Jesús dijo: "Yo cuando sea elevado de la tierra, atraeré a todos hacia mí" (Jn
12,32). La respuesta que el Señor desea ardientemente de nosotros es ante todo
que aceptemos su amor y nos dejemos atraer por Él. Aceptar su amor, sin embargo,
no es suficiente. Hay que corresponder a ese amor y luego comprometerse a
comunicarlo a los demás: Cristo "me atrae hacia sí" para unirse a mí, para que
aprenda a amar a los hermanos con su mismo amor.
Sangre y agua
"Mirarán al que traspasaron". ¡Miremos con confianza el costado traspasado de
Jesús, del que salió "sangre y agua" (Jn 19,34)! Los Padres de la Iglesia
consideraron estos elementos como símbolos de los sacramentos del Bautismo y de
la Eucaristía. Con el agua del Bautismo, gracias a la acción del Espíritu Santo,
se nos revela la intimidad del amor trinitario. En el camino cuaresmal, haciendo
memoria de nuestro Bautismo, se nos exhorta a salir de nosotros mismos para
abrirnos, con un confiado abandono, al abrazo misericordioso del Padre (cf. S.

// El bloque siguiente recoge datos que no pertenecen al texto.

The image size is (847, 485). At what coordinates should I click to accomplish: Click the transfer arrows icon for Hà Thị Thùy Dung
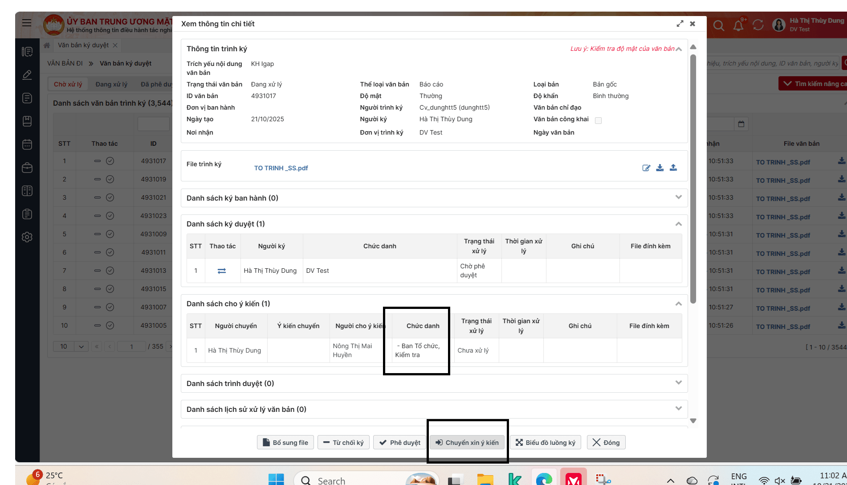coord(222,271)
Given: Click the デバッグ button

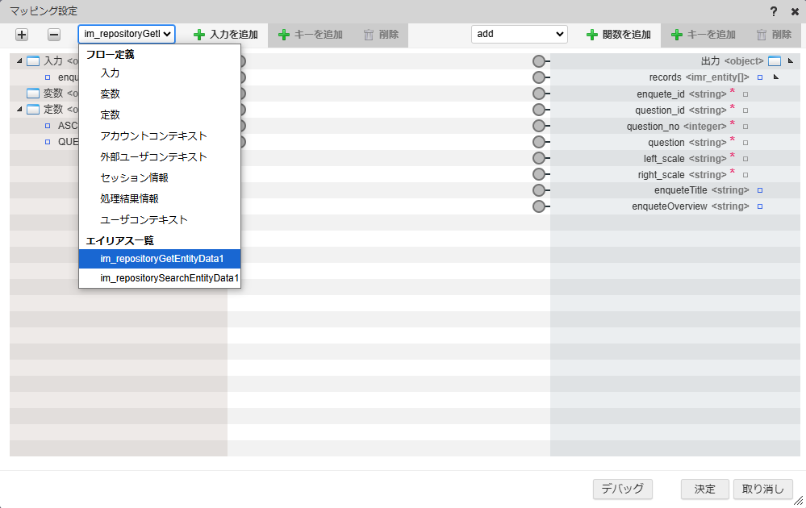Looking at the screenshot, I should point(622,489).
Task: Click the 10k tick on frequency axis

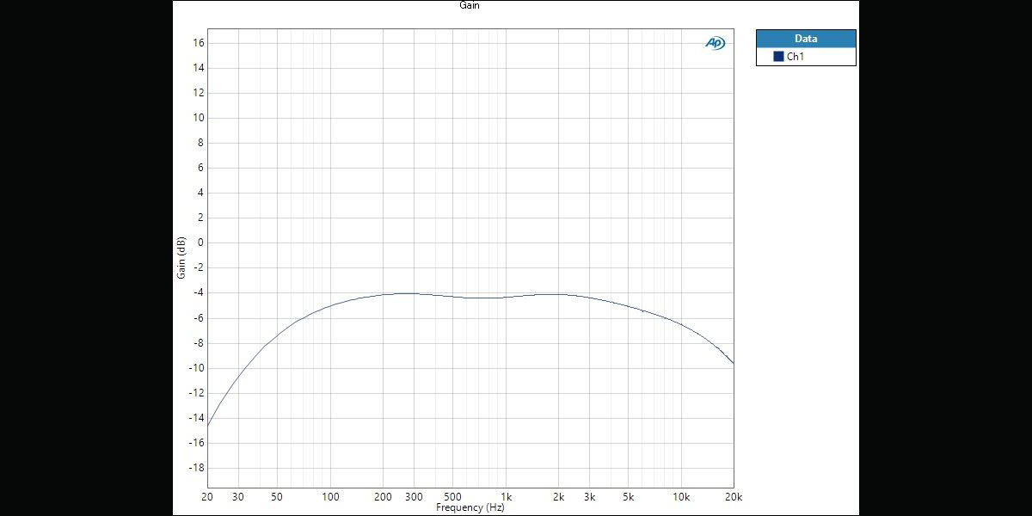Action: point(680,497)
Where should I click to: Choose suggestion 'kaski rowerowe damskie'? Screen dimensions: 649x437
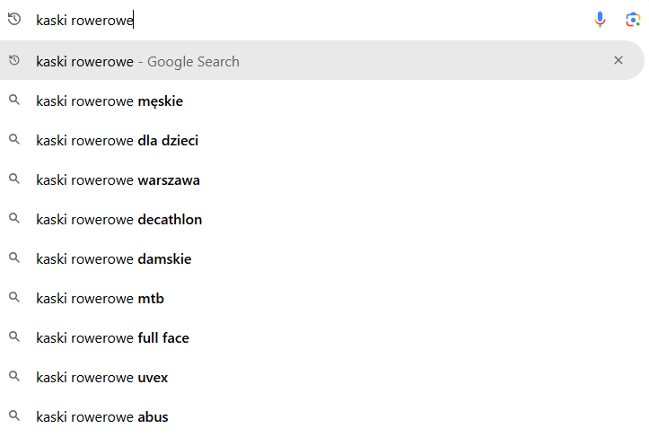tap(322, 259)
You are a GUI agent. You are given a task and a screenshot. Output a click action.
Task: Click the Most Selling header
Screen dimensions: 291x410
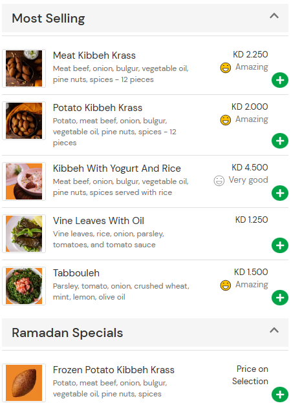[145, 18]
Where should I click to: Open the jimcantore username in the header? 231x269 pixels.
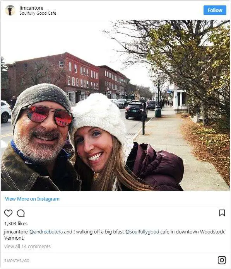(x=31, y=8)
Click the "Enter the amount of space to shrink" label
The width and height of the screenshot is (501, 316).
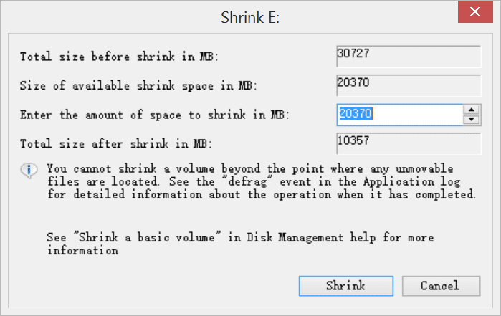(x=154, y=115)
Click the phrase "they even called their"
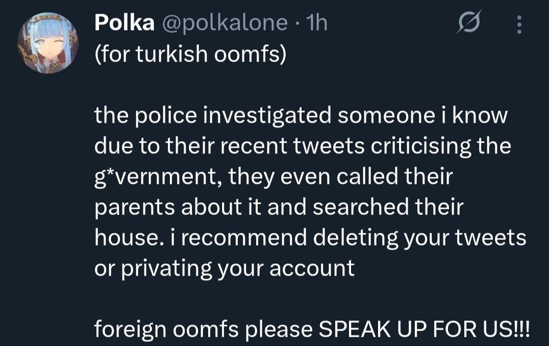The width and height of the screenshot is (549, 346). [x=341, y=177]
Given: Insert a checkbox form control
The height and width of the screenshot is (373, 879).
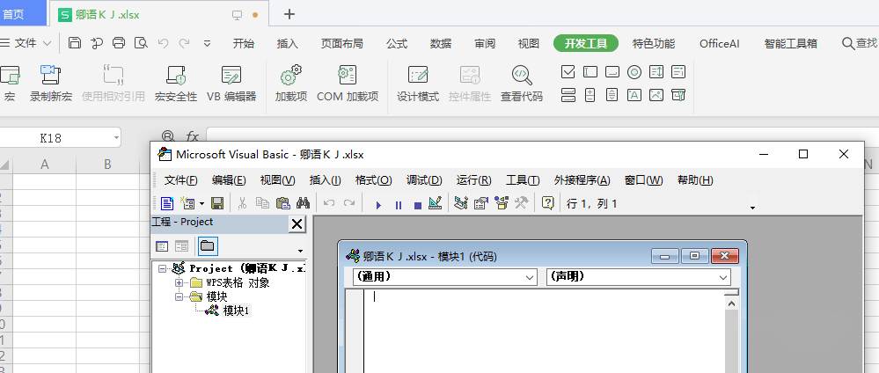Looking at the screenshot, I should pyautogui.click(x=568, y=72).
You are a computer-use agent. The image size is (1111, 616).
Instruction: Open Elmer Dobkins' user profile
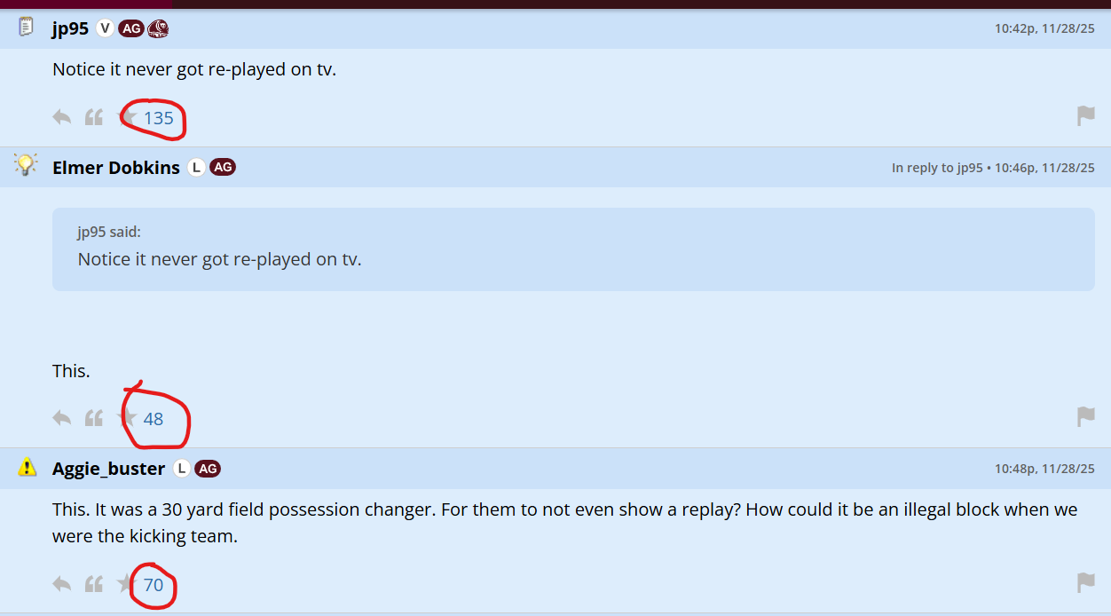pyautogui.click(x=115, y=168)
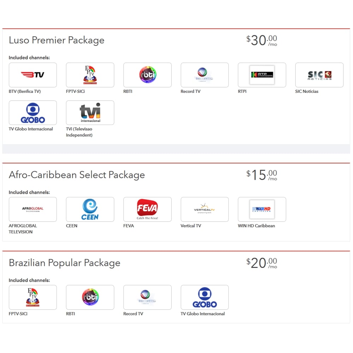Open the WIN HD Caribbean logo

pyautogui.click(x=262, y=209)
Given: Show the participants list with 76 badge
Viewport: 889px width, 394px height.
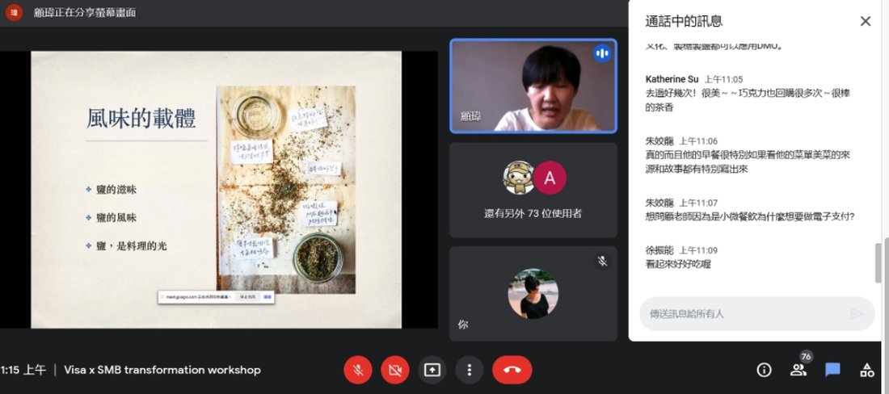Looking at the screenshot, I should [798, 370].

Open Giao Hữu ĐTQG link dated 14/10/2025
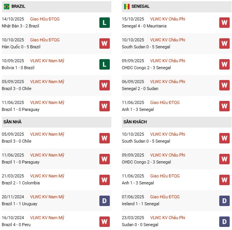tap(45, 19)
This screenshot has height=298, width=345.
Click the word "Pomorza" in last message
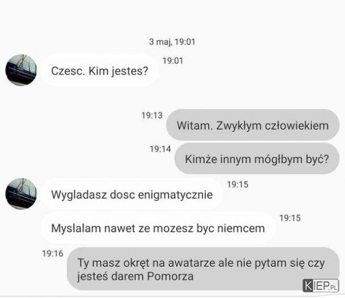pos(170,277)
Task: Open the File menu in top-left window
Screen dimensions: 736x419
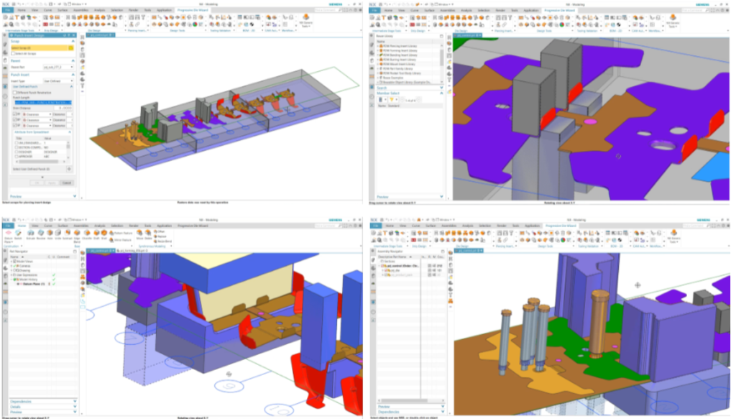Action: point(8,11)
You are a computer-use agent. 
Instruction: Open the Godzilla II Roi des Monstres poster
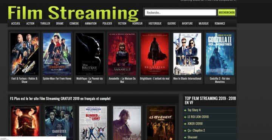[x=220, y=54]
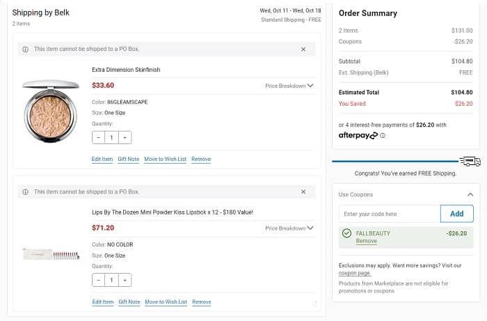Decrease quantity of Extra Dimension Skinfinish

[x=99, y=138]

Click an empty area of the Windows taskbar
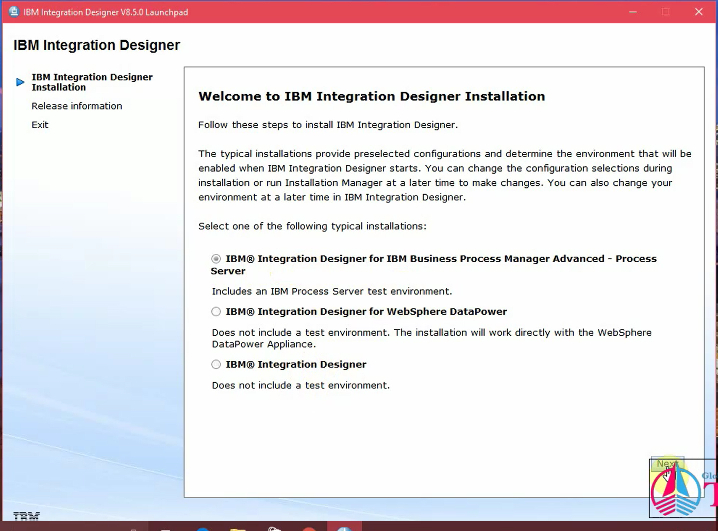click(x=464, y=527)
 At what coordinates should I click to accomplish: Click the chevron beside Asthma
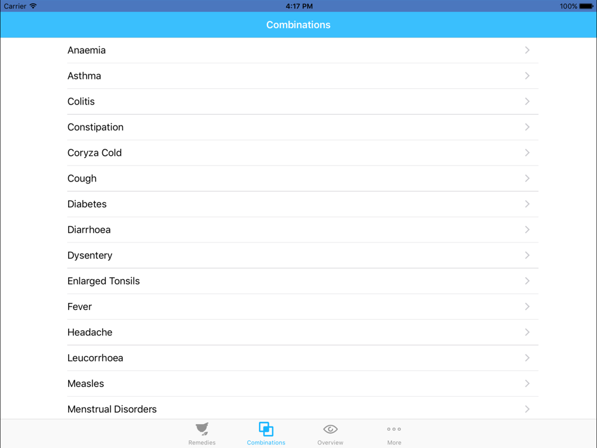coord(527,76)
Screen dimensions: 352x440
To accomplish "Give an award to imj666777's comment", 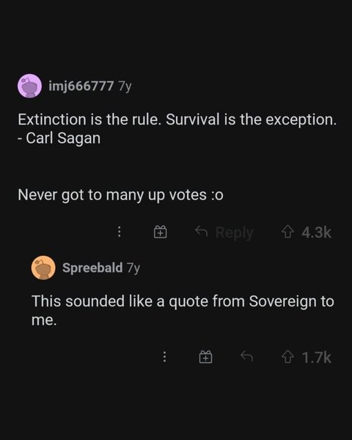I will coord(161,232).
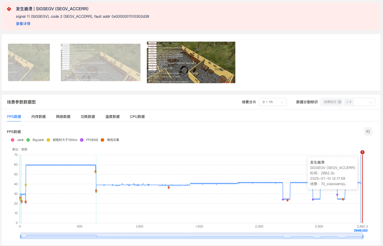Open the 场景分片 0 ~ 1h dropdown
This screenshot has width=383, height=246.
tap(272, 102)
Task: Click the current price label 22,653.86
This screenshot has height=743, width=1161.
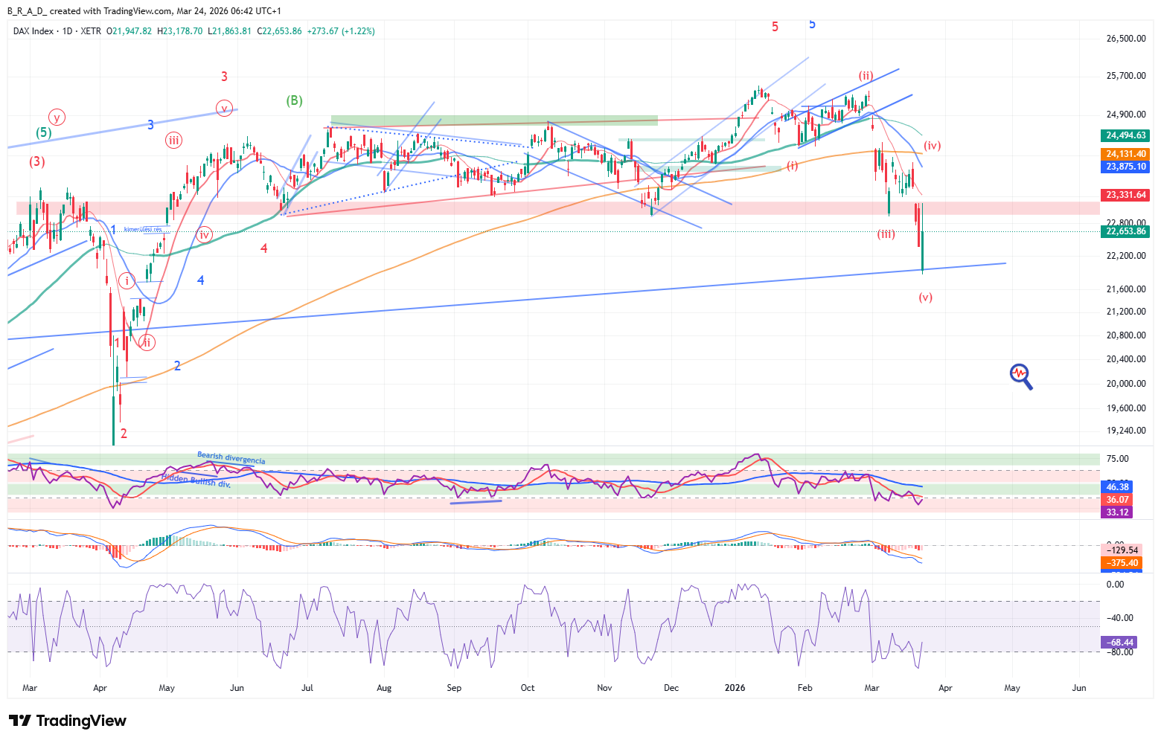Action: tap(1125, 231)
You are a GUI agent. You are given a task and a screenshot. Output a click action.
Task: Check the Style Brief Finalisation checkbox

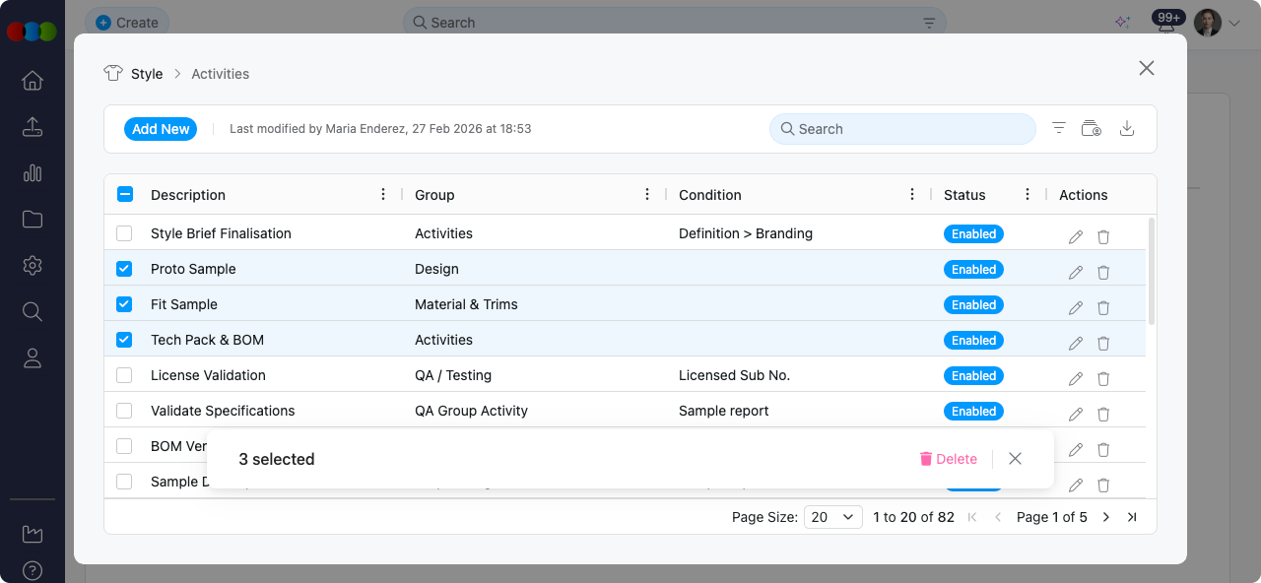tap(124, 232)
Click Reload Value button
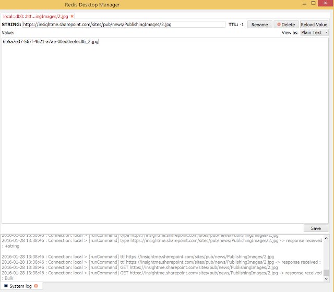 (x=314, y=25)
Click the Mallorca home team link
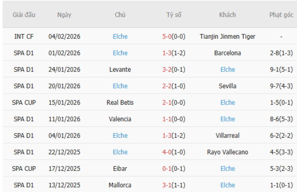This screenshot has width=297, height=192. click(x=120, y=185)
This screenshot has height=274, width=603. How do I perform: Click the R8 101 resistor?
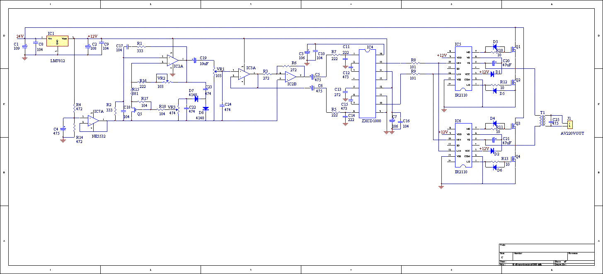[414, 63]
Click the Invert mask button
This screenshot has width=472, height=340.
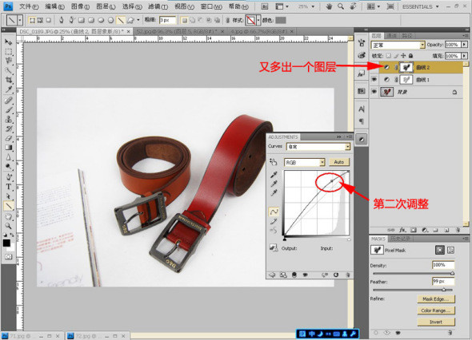pyautogui.click(x=436, y=322)
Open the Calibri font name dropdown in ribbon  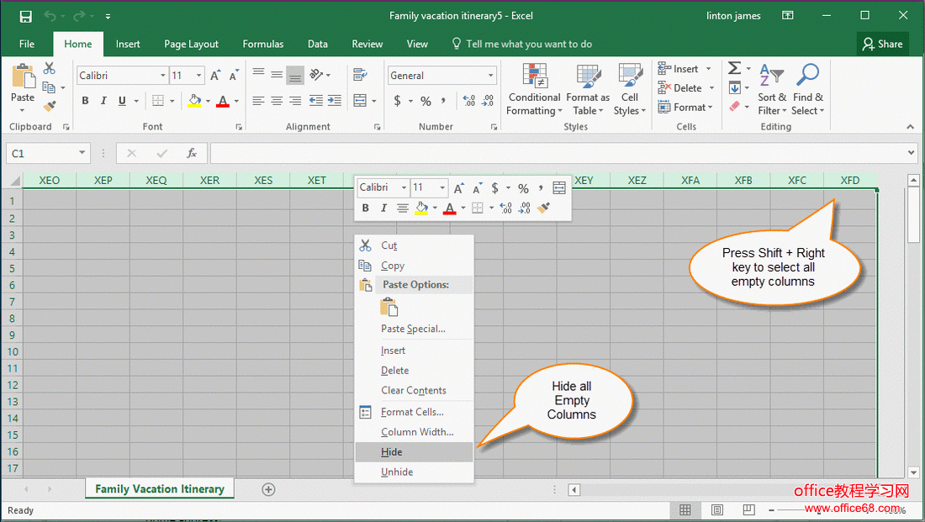click(163, 76)
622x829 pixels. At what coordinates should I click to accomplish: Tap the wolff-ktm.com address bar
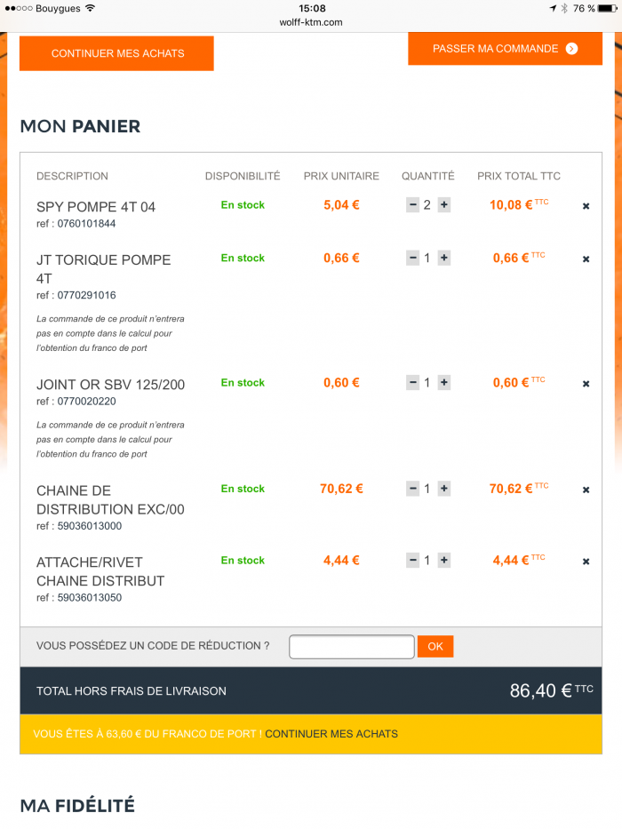[311, 22]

Juan Crisóstomo, Catequesis, 3,14 ss.). La sangre, símbolo del amor del Buen
Pastor, llega a nosotros especialmente en el misterio eucarístico: "La
Eucaristía nos adentra en el acto oblativo de Jesús… nos implicamos en la
dinámica de su entrega" (Enc. Deus caritas est, 13). Vivamos, pues, la Cuaresma
como un tiempo 'eucarístico', en el que, aceptando el amor de Jesús, aprendamos
a difundirlo a nuestro alrededor con cada gesto y palabra. De ese modo
contemplar "al que traspasaron" nos llevará a abrir el corazón a los demás
reconociendo las heridas infligidas a la dignidad del ser humano; nos llevará,
particularmente, a luchar contra toda forma de desprecio de la vida y de
explotación de la persona y a aliviar los dramas de la soledad y del abandono de
muchas personas. Que la Cuaresma sea para todos los cristianos una experiencia
renovada del amor de Dios que se nos ha dado en Cristo, amor que por nuestra
parte cada día debemos "volver a dar" al prójimo, especialmente al que sufre y
al necesitado. Sólo así podremos participar plenamente de la alegría de la
Pascua. Que María, la Madre del Amor Hermoso, nos guíe en este itinerario
cuaresmal, camino de auténtica conversión al amor de Cristo. A vosotros,
queridos hermanos y hermanas, os deseo un provechoso camino cuaresmal y, con
afecto, os envío a todos una especial Bendición Apostólica.